GCV to HOCR or PAGE conversion not working

OmriPi commented 4 years ago

Hi @dinosauria123! This is the issue I posted on ocr-fileformat: https://github.com/UB-Mannheim/ocr-fileformat/issues/121 As per your request I'm opening the issue here, copying the text:

I have the JSON output of google vision OCR of a PDF (emphasis on PDF and not an image). I would like to create a searchable version of that PDF using the OCR results. I have tried using gcv2hocr but it doesn't seem to work on PDFs, or it has some other error, because the HOCR output I'm getting from it is basically just the metadata. I tried using ocr-fileformat on the same file, but once again I get only the metadata as a result. Trying to convert it to PAGE fails as well, with the result being some java lines indicating exceptions have occurred. Does ocr-fileformat supports GCV JSON generated from PDF?

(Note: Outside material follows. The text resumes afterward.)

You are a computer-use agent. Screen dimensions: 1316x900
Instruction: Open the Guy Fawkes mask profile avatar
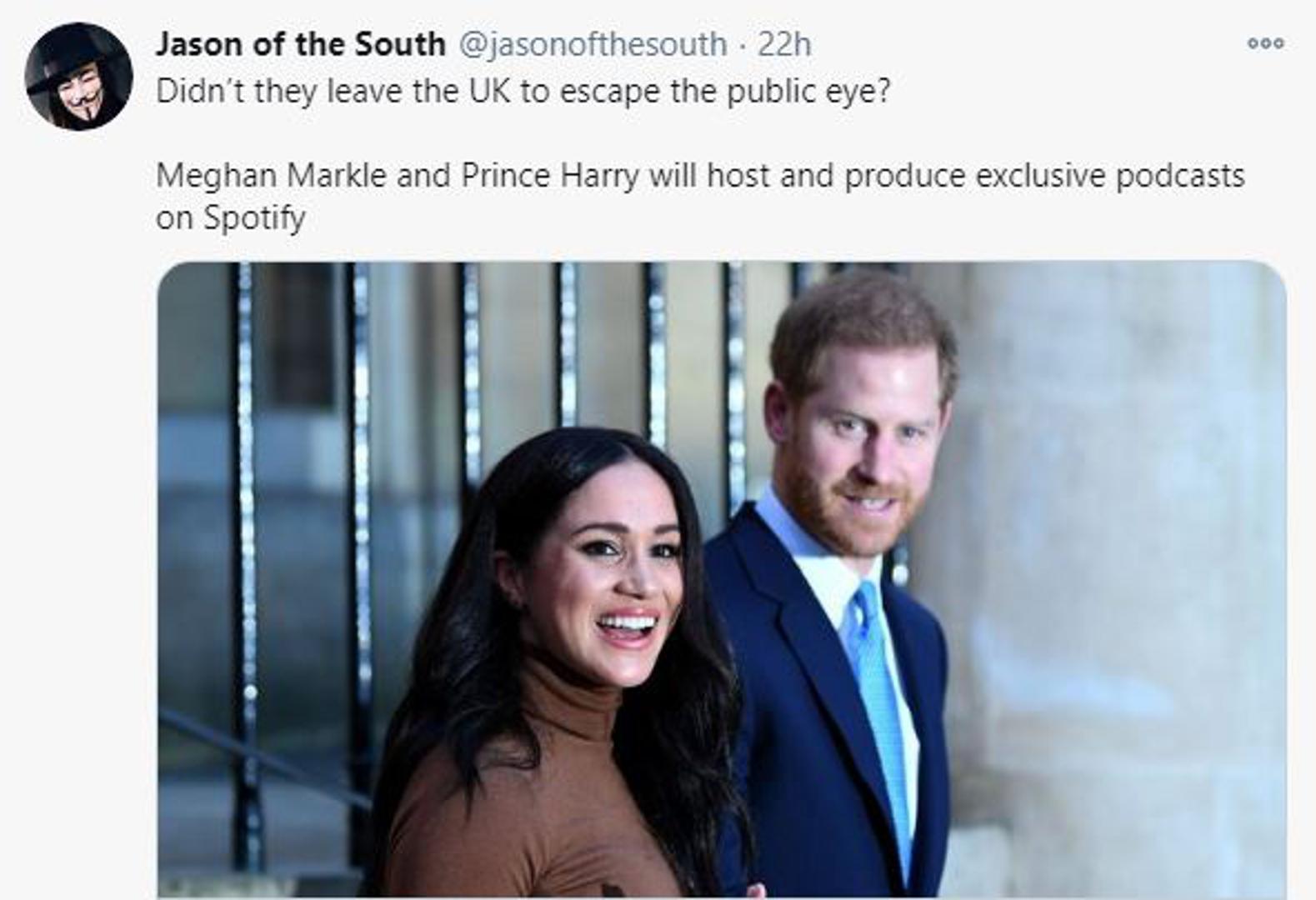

The file I'm trying to run it on is the sample file from google: gs://cloud-samples-data/vision/pdf_tiff/census2010.pdf

And the JSON is generated following this tutorial: https://cloud.google.com/vision/docs/pdf#vision_text_detection_pdf_gcs-python

If you could assist me or point me in the direction of how to solve it I would be very grateful, as I'm in an urgent need to solve this issue.

I have used google vision to get the JSON, I already have it. I am having a problem with using the gcv to HOCR transformer found in this package. When I use it on the JSON I got from google vision, I am getting an almost blank output, with only the metadata.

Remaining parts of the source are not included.